If you are someone who is paying taxes regularly, you may have come across Equity Linked Saving Scheme (ELSS), a mutual fund scheme with a tax benefit. And if you invested in an ELSS scheme three years ago, the tax treatment on ELSS gains was different than what it is now. So if you want to find out whether you want to reinvest in ELSS post the three year lock-in, there are a few things that you need to understand before you reinvest.
But before that, let us understand ELSS in detail and find out more about this tax saving scheme.
What is Equity Linked Saving Scheme?
ELSS is an open ended mutual fund scheme that comes with a predetermined lock-in period of three years. This statutory lock-in indicates that an ELSS fund holder cannot redeem their fund units for at least three years. Having said that, the three year lock-in is probably the shortest among all tax saving instruments here in India.

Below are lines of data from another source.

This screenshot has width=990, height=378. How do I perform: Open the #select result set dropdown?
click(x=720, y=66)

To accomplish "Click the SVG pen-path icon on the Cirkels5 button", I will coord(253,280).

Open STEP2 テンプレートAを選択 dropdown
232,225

Here’s an example to help you understand how ELSS can help you save tax:
Suppose you are earning a gross yearly salary of Rs. 13 lakhs. This makes you fall under the 30 per cent tax slab. As per Section 80C of the Indian Income Tax Act, 1961 investments up to Rs. 1,50,000 in ELSS are exempted from tax deductions. So by investing Rs. 1.5 lakhs in an ELSS tax saver fund, you bring down your annual taxable income to Rs. 11.5 lakhs and save yourself from paying extra taxes.

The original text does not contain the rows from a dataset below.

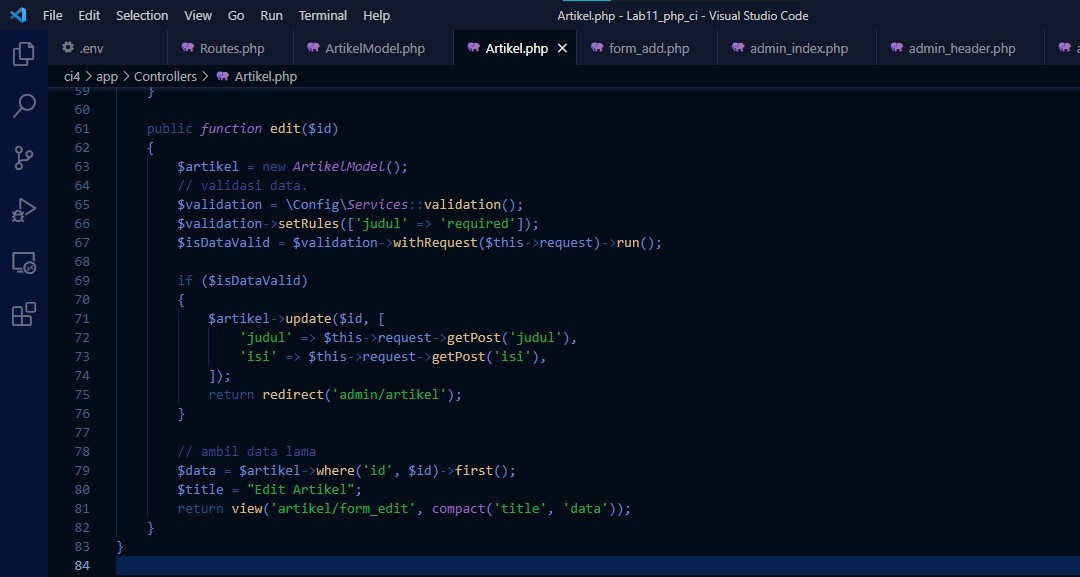1080x577 pixels.
Task: Close the Artikel.php tab
Action: [562, 47]
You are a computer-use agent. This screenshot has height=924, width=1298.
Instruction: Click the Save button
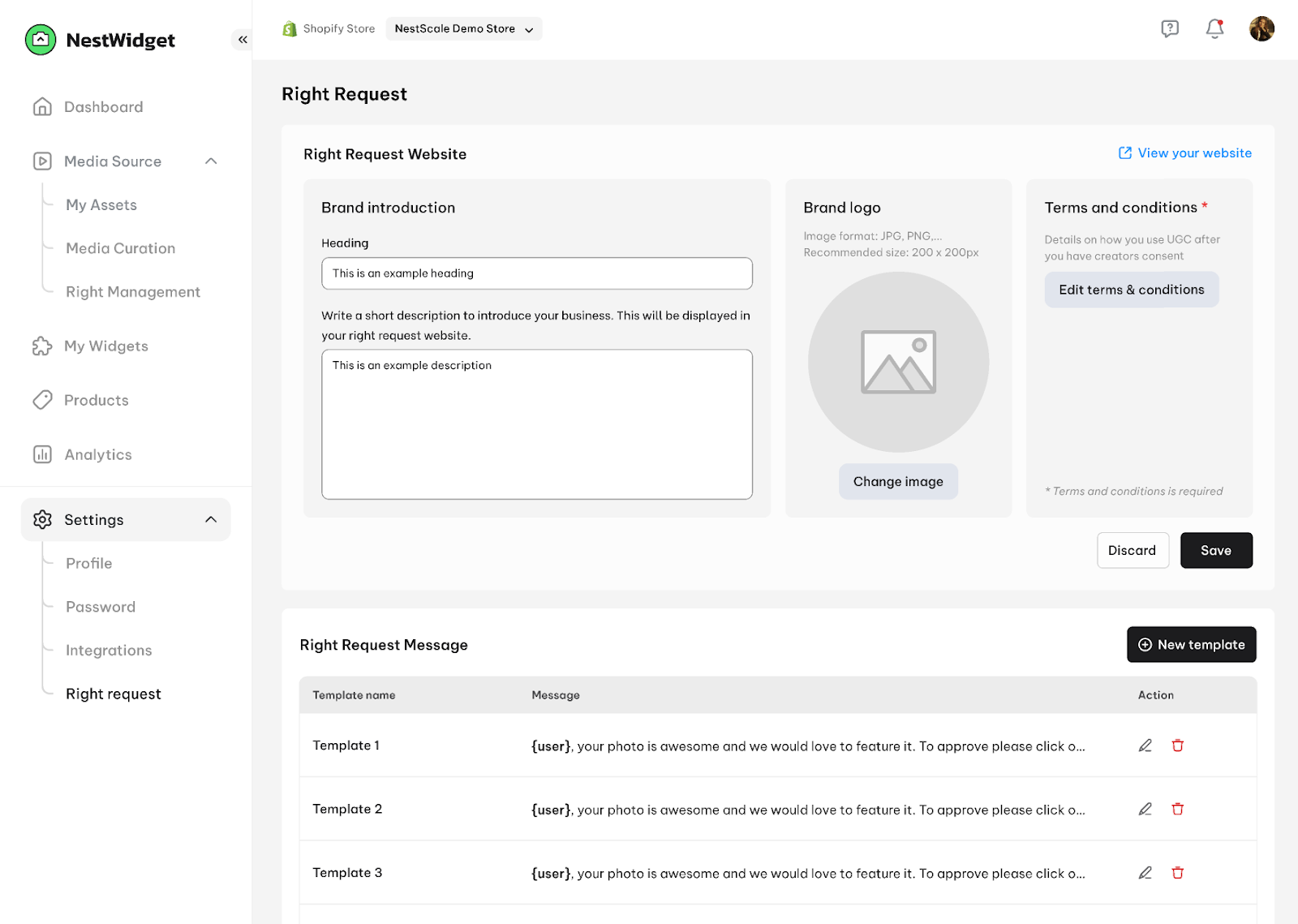click(1216, 550)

The three year lock-in is also helpful because the longer your hold on to your equity investments the more chance you have earning capital gains. That’s because investments made in direct / indirect equities tend to perform only when held for the long run. Hence, investors are usually expected to club their long term financial goals with ELSS investments.
Taxation on ELSS
Much to the disappointment of heavily invested ELSS fund owners, the then finance minister, the late MR. Arun Jaitley reintroduced the long term capital gain tax on ELSS investments. Because of this, a lot of people were left in doubt whether to reinvest in ELSS or withdraw once the lock-in period is over. Let us brief on how your current ELSS gains are eligible for tax deductions. If your annual ELSS gains exceed Rs. 1 lakh a flat 10 per cent of long term capital gain (LTCG) tax without indexation is applicable. So when you redeem your ELSS funds after the lock-in, if the gains exceed Rs. 1 lakh, you are eligible to pay LTCG tax. But, according to us, this is still feasible because you get the money in your hand in just three years. Other tax saving schemes that come under Section 80C like PPF or a Savings deposit require taxpayers to remain invested for 5 to 15 years.
Hence, paying a little LTGC tax isn’t harmful at all considering the lucrative returns ELSS funds have offered in the past.
This is the current tax treatment on ELSS gains and you should take this factor into consideration before reinvesting. If you find the newly imposed LTCG tax unreasonable, feel free to abstain from ELSS reinvestments and invest your money in a scheme that fits your investment goal.